The respondents did not deny the allegation in their opposing affidavit.
The applicant and his children hold the belief that saluting a flag is an act of worshipping a secular object prohibited by what the applicant considers, on the literal interpretation of the Bible, in Exodus 20:3-5, to be a fundamental doctrine of his faith. He does not object to the use of the national flag in the pledge and its symbolism. He accepts and respects the national flag and what it symbolises as a secular object. What the applicant objects to, on religious grounds, is the Governmental action of compelling his children to perform the act of saluting the flag as part of the recitation of the pledge.
The Court does not have to involve itself with the question whether the compulsory recitation of the pledge, in the current form, amounts to worshipping the national flag as alleged by the applicant. The question is whether the applicant sincerely believes that the recitation of the pledge, in the current form, including in particular the reference to the act of saluting the national flag, is worshipping a secular object which offends against his and his children's deeply held religious belief that worship is reserved only for God.
The applicant genuinely believes that saluting a flag is prohibited by the relevant Scripture, which declares that worship must be solely reserved for God.
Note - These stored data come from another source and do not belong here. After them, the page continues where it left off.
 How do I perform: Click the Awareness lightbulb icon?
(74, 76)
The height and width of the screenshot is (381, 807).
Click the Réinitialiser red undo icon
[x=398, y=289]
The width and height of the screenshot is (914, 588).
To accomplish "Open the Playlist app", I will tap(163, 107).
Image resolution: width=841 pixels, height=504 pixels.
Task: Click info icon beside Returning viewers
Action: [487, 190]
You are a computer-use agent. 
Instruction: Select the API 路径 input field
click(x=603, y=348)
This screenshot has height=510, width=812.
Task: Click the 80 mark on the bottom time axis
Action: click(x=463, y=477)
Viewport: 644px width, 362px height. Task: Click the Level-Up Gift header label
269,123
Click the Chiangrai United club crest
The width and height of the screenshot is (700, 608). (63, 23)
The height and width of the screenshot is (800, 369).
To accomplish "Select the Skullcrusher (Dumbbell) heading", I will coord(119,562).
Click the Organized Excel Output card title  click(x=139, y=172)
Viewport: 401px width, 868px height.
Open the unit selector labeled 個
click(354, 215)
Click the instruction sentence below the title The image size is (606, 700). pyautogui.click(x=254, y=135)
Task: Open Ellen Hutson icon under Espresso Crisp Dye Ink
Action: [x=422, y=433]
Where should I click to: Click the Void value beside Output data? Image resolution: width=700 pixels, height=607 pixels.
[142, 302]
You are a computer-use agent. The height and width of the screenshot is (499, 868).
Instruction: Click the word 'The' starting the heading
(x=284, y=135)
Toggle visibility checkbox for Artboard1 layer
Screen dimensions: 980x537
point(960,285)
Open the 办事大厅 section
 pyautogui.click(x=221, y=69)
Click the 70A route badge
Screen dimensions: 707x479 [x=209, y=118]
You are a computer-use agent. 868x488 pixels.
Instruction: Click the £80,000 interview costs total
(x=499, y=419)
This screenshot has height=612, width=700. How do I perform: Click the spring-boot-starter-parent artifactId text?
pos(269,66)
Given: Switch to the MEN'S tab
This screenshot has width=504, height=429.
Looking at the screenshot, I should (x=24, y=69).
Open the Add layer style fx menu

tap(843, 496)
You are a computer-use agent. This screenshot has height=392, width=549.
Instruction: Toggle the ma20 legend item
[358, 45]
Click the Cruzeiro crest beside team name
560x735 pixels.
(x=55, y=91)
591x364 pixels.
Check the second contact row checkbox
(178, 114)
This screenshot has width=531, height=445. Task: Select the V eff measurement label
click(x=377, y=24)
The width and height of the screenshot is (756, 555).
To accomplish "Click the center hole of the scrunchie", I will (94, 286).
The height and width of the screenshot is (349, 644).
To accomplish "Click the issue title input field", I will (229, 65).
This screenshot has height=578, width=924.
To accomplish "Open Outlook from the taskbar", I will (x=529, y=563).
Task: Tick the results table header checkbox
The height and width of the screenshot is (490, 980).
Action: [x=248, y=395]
The matters of worship, and who should be worshipped, are matters of religious conscience. They are matters covered by the relevant rules of the applicant's faith. The matter of saluting a national flag, being believed to be an act of worshipping a secular object and therefore forbidden by the fundamental doctrine of the applicant's religion, is a matter of belief internal to the applicant.
Whether the applicant has correctly interpreted the fundamental doctrine or tenet of his faith is not for the Court to decide. The Court only has to decide whether the applicant genuinely holds the belief, on the literal interpretation of Exodus 20:3-5, that saluting a flag is an act of worship forbidden by the rule of his faith to the effect that worship should be solely reserved for God.
The fact that the belief held by the applicant has a basis in the literal interpretation of the wording of the Scripture is evidence in itself of the genuineness of the belief held by the applicant.
The State may not evaluate its citizens' religious convictions or characterize their religious beliefs as right or wrong. The applicant and his children have a right to act according to his understanding of his faith. He and his children have a right not to be forced to commit an act contrary to this understanding.
The respondents did not proffer evidence to contradict the fact that the applicant truly and conscientiously believes what he says.
He does not hold his belief idly and his conduct is not the outcome of any perversity.
The claim by the applicant is not qualified by the fact that he accepts that he belongs to the Christian faith, which is a monotheistic religion. The applicant's claim for religious freedom is based on a practice deeply rooted in the religious belief shared by members of his church. In other words, the religious objection to his children being compelled, by the State, to recite the pledge with the pronouncement of the act of saluting the national flag would have been raised even if the words “Almighty God, in whose hands our future lies” had not formed part of the wording of the pledge.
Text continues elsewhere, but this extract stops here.